**Brief 1**: Decide whether each statement agrees with the gardening blog excerpt, answering yes or no and quoting the words from the excerpt that decide it. (a) Every frangipani cutting left in the bucket had been taken by Sunday evening. (b) The cuttings went into potting mix right after they were cut from the tree. (c) The Wollongong Botanic Garden lies more than three hours south of Sydney.
**Brief 2**: Pick up the gardening blog excerpt after its final sentence and keep writing it.
**** Selected passage
So that's what I did with about a dozen big frangipani cuttings. I stuck them in a plastic bucket, created the beautiful sign you see here and stuck it to our street tree, and let recycling take its course. Which it did. All of them were taken by Sunday evening ...

Now, as for the frangipani cuttings themselves, they came about because our frangipani tree is growing too well. Last summer it invaded our pathway to Pammy's shed, and a few branches reached far enough that washing on the clothesline occasionally snagged on a branch. So, once the tree had lost all its leaves for winter, we cut it back here and there. And there, and over there, and up there. We ended up with quite a few cuttings ...

Standing back a few feet to take this shot, you can easily see how the pathway is now clear. The job itself is a bit messy, as frangipani immediately ooze out lots of sticky white sap, so wearing gloves saves on cleaning up. 

I collected up the cuttings then put them in a dry spot and then let them dry for a few weeks, with the aim of drying off the base of each cutting (the bit you stick in the potting mix). If you don't let the cuttings dry off, you run the risk of rot developing around the oozy cut after you plant the cutting into potting mix. And that's basically all I know about striking frangipani cuttings. Our tree is grown from a cutting taken 11 years ago, so it's a good way to get started.

Quick peek down memory lane. Here's the oldest photo I have of our frangipani, taken soon after I started blogging in 2008, and in that photo caption I said the cutting-grown plant was two years old then. My how it's grown!

Finally, one little footnote to our street's informal recycling system ... 

This Monday morning I went outside to collect the plastic bucket in which I had placed all the cuttings, and even the bucket had gone! Fortunately, it wasn't my best bucket ...

Thursday, August 3, 2017

A gong for the Gong

We finally did it. Visited the Wollongong Botanic Garden. I'm not proud to say that it has only taken us 20 years to get here, even though it's only a bit over an hour south of Sydney. Until recently, this wonderful garden was something we must have driven past a hundred times on the highway south, always saying to each other "we must visit that place one of these days".

It was worth the wait, too. Pammy and I visited Wollongong recently to attend an art show, and having stayed there one night we weren't in a hurry to get home. A nice long garden visit, followed by an easy drive home. The perfect Sunday for garden lovers. And Huey, the weather god, turned on the record warmest-ever midwinter July day for the Sydney/Gong region that Sunday, with the thermometer climbing over 26°C. Thank you Huey!
********
**** Collected material
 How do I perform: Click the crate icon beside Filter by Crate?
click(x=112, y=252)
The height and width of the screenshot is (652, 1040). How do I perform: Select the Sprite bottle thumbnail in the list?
********
**Written response 1**:
(a) Yes: "All of them were taken by Sunday evening"
(b) No: "let them dry for a few weeks"
(c) No: "it's only a bit over an hour south of Sydney"

**Written response 2**:
The first pleasant surprise was that the garden was much bigger than we imagined ...

... you'd need half a day just to do one complete lap.

I suspect Australia gets the better end of the bargain with our many "sister city" relationships with Japanese cities, and in the Gong's garden the Kawasaki bridge is a magical thing to behold, even if walking over it isn't such a sure-footed experience. 

It's not only everywhere you go in these gardens that Mount Keira looks down on you, it's pretty much the same feeling everywhere you go in the Gong. Mount Keira is watching ...

On with the show ...

Well, for starters, the orchids in the Sir Joseph Banks greenhouse thought it was nice here in Darwin (we didn't break the news to them that they were a long way from the tropics).

And though this young Queensland bottle tree (Brachychiton rupestris) was also a long way from home, it was showing all the signs of turning into a perfect specimen over the next hundred years or so.

However, on our midwinter visit, the undoubted stars of the show were the collected weirdos and misfits of ... you guessed it ... the succulent and cacti collection. They even have a sign there saying June and July are the best times to visit this section. Lucky us!

A bunch of aloes in bloom. Not exactly pretty but definitely striking.

This one is Aloe marlothii

Nearby a ponytail palm couldn't keep its heavy corsage upright

And spikies wouldn't be spikies without cute masses of little guys to frighten the nervous, such as these 'Tiger Tooth' Aloe juvenna ...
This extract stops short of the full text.